-- START OF Supplied material --

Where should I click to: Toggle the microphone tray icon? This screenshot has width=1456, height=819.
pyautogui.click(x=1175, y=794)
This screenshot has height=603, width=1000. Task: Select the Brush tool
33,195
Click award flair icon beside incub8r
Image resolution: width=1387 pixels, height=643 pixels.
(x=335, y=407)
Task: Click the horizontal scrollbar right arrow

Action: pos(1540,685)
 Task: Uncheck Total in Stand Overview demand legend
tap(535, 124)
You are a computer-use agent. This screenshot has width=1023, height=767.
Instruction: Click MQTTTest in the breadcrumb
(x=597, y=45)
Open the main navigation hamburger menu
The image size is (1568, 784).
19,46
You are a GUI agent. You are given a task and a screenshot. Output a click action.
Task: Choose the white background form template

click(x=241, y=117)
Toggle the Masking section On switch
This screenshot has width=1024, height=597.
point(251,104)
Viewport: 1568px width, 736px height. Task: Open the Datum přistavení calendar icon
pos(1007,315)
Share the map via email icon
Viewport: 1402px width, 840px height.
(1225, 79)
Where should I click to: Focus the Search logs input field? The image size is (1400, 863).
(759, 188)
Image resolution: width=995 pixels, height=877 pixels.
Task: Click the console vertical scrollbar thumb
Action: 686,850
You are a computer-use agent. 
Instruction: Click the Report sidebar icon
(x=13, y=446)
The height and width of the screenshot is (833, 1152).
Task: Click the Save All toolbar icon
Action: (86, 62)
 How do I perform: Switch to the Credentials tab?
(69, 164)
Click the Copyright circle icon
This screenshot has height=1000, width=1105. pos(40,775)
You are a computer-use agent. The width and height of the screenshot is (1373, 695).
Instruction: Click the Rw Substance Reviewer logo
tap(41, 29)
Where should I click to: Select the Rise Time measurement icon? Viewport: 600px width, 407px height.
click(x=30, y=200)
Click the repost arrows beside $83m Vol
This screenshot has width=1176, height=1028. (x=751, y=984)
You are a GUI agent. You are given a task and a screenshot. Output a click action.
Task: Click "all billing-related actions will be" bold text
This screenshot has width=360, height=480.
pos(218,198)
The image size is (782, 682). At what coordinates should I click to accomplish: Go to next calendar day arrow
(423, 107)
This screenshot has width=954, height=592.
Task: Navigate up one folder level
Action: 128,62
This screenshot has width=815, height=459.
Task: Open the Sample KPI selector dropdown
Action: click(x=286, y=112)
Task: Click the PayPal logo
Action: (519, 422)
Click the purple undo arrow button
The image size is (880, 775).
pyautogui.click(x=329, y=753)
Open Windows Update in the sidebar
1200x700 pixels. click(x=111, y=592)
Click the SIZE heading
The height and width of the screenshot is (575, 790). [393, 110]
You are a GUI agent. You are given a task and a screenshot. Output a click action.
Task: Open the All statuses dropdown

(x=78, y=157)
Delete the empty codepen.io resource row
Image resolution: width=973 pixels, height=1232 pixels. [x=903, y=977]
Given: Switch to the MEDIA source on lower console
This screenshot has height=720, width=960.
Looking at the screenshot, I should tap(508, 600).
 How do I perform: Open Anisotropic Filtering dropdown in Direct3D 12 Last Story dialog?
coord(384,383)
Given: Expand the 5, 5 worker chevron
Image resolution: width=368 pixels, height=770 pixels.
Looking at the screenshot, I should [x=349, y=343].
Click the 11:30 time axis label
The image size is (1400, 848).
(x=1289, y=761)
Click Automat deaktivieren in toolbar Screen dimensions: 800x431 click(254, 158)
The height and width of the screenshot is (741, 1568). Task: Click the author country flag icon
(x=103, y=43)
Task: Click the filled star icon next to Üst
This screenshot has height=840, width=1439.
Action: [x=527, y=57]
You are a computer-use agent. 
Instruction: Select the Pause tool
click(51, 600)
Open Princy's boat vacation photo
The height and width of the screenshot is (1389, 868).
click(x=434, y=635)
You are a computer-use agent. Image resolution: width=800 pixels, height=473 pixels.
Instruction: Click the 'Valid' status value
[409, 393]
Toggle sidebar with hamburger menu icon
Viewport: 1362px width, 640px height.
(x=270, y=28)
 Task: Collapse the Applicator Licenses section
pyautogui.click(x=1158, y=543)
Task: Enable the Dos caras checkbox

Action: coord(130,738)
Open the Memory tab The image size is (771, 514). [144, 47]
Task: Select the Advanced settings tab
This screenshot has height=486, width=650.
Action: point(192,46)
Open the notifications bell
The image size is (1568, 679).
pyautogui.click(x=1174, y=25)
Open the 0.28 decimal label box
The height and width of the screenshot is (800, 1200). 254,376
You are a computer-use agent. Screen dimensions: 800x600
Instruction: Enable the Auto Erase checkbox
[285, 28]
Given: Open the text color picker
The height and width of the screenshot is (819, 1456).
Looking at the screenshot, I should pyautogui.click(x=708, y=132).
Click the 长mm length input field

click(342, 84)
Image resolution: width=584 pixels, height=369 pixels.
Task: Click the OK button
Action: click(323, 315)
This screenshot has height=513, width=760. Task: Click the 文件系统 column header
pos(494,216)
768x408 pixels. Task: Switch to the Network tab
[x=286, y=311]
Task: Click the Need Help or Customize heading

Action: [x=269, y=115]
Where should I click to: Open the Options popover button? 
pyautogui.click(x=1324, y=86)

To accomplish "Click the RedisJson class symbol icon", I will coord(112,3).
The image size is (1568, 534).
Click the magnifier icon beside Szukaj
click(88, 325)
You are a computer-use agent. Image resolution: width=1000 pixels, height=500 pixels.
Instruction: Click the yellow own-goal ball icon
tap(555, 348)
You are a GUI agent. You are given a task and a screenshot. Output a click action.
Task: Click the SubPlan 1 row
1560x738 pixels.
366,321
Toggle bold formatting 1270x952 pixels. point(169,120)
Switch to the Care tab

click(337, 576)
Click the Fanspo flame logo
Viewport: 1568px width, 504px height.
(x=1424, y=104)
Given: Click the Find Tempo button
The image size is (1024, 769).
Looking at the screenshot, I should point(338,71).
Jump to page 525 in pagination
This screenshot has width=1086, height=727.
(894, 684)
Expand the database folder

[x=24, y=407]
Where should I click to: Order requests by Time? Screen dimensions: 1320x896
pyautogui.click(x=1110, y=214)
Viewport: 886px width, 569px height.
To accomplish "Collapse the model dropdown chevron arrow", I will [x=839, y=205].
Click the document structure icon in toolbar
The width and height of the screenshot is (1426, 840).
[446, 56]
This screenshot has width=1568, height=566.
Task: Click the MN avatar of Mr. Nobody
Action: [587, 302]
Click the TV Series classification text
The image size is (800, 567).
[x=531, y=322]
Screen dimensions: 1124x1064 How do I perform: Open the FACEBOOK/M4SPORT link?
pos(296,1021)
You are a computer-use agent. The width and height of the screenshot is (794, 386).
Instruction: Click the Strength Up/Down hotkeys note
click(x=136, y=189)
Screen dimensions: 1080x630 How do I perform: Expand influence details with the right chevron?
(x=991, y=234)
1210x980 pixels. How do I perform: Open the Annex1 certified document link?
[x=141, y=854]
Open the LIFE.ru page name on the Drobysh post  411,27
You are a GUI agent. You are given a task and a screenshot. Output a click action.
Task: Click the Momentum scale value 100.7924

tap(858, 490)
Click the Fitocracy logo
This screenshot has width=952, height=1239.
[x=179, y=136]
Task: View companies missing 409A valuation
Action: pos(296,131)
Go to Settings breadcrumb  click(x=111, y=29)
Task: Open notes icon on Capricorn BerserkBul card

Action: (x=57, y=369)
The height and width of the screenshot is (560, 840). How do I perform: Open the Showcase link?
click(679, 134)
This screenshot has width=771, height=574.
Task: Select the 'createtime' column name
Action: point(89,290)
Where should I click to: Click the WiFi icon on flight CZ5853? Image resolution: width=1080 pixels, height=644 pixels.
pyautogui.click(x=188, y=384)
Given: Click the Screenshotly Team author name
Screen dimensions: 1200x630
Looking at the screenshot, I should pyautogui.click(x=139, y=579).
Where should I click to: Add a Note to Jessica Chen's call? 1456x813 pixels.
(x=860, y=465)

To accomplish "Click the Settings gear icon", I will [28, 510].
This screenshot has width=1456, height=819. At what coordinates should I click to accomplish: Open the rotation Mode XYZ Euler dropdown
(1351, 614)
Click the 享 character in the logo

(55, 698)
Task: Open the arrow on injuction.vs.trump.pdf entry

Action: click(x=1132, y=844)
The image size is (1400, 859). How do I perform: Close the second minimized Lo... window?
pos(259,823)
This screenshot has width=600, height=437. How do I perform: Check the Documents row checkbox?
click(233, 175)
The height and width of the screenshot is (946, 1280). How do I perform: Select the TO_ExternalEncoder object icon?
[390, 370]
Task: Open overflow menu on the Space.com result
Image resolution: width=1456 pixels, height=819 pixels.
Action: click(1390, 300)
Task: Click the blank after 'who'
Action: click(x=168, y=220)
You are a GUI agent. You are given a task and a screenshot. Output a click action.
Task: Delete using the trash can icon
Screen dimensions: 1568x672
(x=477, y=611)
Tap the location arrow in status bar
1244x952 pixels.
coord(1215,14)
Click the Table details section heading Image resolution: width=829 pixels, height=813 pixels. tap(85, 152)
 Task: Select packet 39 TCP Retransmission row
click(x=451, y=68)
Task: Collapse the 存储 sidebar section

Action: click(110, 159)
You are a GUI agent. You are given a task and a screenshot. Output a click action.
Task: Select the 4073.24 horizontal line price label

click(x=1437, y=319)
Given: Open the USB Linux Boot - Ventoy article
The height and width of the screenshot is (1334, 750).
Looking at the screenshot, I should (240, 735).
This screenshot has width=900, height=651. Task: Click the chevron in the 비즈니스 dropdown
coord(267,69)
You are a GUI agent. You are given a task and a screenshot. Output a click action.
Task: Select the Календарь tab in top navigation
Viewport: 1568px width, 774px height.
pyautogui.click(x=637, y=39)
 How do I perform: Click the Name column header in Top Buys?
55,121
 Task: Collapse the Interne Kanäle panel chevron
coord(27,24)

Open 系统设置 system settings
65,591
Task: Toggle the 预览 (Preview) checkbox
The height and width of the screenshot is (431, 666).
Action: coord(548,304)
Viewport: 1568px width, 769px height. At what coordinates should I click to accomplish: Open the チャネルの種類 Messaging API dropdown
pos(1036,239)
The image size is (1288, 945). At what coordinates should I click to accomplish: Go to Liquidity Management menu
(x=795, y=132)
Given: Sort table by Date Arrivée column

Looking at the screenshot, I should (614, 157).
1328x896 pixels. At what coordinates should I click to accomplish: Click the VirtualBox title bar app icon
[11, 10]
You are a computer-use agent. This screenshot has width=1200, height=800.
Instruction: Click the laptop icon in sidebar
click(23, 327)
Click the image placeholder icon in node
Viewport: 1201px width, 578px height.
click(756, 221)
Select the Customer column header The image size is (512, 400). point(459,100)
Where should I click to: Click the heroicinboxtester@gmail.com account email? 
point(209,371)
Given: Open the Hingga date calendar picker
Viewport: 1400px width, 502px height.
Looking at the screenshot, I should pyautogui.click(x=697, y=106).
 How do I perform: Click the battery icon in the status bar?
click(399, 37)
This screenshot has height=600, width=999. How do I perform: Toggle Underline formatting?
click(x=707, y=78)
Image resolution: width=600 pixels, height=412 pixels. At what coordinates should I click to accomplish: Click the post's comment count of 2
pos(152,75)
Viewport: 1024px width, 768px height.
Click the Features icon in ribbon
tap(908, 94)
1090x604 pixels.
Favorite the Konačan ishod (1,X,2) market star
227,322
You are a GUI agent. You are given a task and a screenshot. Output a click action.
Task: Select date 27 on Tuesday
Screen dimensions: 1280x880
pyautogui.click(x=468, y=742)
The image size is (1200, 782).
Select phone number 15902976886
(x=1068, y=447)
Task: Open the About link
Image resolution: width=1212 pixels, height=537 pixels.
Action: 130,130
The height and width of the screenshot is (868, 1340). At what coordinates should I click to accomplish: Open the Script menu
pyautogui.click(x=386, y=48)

-- END OF Supplied material --

What needs to be done:
Copy the data from the line with "Task: Collapse the Interne" up to and including the line with "(x=795, y=132)", reproducing every line unchanged.

Response below:
 Task: Collapse the Interne Kanäle panel chevron
coord(27,24)

Open 系统设置 system settings
65,591
Task: Toggle the 预览 (Preview) checkbox
The height and width of the screenshot is (431, 666).
Action: coord(548,304)
Viewport: 1568px width, 769px height. At what coordinates should I click to accomplish: Open the チャネルの種類 Messaging API dropdown
pos(1036,239)
The image size is (1288, 945). At what coordinates should I click to accomplish: Go to Liquidity Management menu
(x=795, y=132)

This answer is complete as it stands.